Koen De Leus rappelle que notre pays a en effet connu dans l’histoire récente deux périodes de sérieux assainissement budgétaire : celle de 1982-1987 et celle de 1992-98. « Entre 1982 et 1987, nous avons assisté chaque année à une diminution de la balance primaire de 1,2 point de pourcentage, ce qui est énorme. Pour les six années comprises entre 1992-98, l’effort a été de 0,7 point de PIB par an. »

500.000 emplois ? Un objectif très difficile

Aujourd’hui, avec l’accord de lundi, le pays s’engage dans un effort de grosso modo 0,5 point sur la législature. Mais rien n’est gagné pour autant, car une partie de la trajectoire vertueuse des finances publiques dépendra des effets retours, notamment des réformes sur le marché de l’emploi.  « Par le passé, sur une période de quatre ans, la Belgique n’a jamais réussi à dépasser 300.000 créations d’emplois, souligne Koen De Leus. Or, pour arriver à l’objectif du gouvernement, un taux d’emploi de 80% d’ici 2030, nous devons créer 500.000 emplois. Il sera très difficile d’atteindre cet objectif ».

Et rien n’est gagné non plus parce que, sur le plan international, des sources majeures d’incertitude demeurent.
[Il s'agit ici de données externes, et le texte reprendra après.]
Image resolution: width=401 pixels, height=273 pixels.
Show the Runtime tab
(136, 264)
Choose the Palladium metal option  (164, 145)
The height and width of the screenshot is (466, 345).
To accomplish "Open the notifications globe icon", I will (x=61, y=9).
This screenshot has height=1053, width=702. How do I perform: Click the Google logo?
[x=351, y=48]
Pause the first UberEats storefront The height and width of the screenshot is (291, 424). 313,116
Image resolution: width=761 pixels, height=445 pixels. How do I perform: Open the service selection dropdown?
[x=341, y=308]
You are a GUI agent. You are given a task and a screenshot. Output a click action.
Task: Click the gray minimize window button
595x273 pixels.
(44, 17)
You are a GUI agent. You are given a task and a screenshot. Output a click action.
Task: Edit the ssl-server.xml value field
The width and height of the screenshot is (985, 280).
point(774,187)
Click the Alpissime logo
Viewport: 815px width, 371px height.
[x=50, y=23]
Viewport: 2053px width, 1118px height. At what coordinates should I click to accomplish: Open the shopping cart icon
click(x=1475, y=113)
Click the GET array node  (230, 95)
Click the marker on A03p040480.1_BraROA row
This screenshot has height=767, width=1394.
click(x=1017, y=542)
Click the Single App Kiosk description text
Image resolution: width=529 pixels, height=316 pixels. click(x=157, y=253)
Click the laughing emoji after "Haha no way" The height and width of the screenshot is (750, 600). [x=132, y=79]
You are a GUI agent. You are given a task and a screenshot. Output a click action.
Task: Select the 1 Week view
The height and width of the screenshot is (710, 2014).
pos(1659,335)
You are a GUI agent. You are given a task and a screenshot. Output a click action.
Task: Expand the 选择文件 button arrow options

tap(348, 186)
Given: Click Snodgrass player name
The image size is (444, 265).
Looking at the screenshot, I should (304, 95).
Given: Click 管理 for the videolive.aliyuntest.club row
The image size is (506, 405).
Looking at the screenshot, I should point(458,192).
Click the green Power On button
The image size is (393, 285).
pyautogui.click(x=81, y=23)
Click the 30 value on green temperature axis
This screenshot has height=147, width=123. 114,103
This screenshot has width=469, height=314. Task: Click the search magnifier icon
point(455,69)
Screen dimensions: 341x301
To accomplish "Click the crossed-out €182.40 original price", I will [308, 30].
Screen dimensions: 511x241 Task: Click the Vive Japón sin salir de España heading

Des incertitudes sur le calendrier et l’ampleur des investissements allemands, sur la guerre en Ukraine, sur l’issue de la bataille juridique, actuellement devant la Cour suprême des États-Unis, sur les tarifs américains, sur les réactions de l’administration qui, si elle perd cette manche juridique, pourrait convoquer des lois d’exception, avec le risque que des secteurs importants pour notre économie, comme le secteur pharmaceutique, se voient soumis à des tarifs bien plus élevés que les 15% négociés cet été.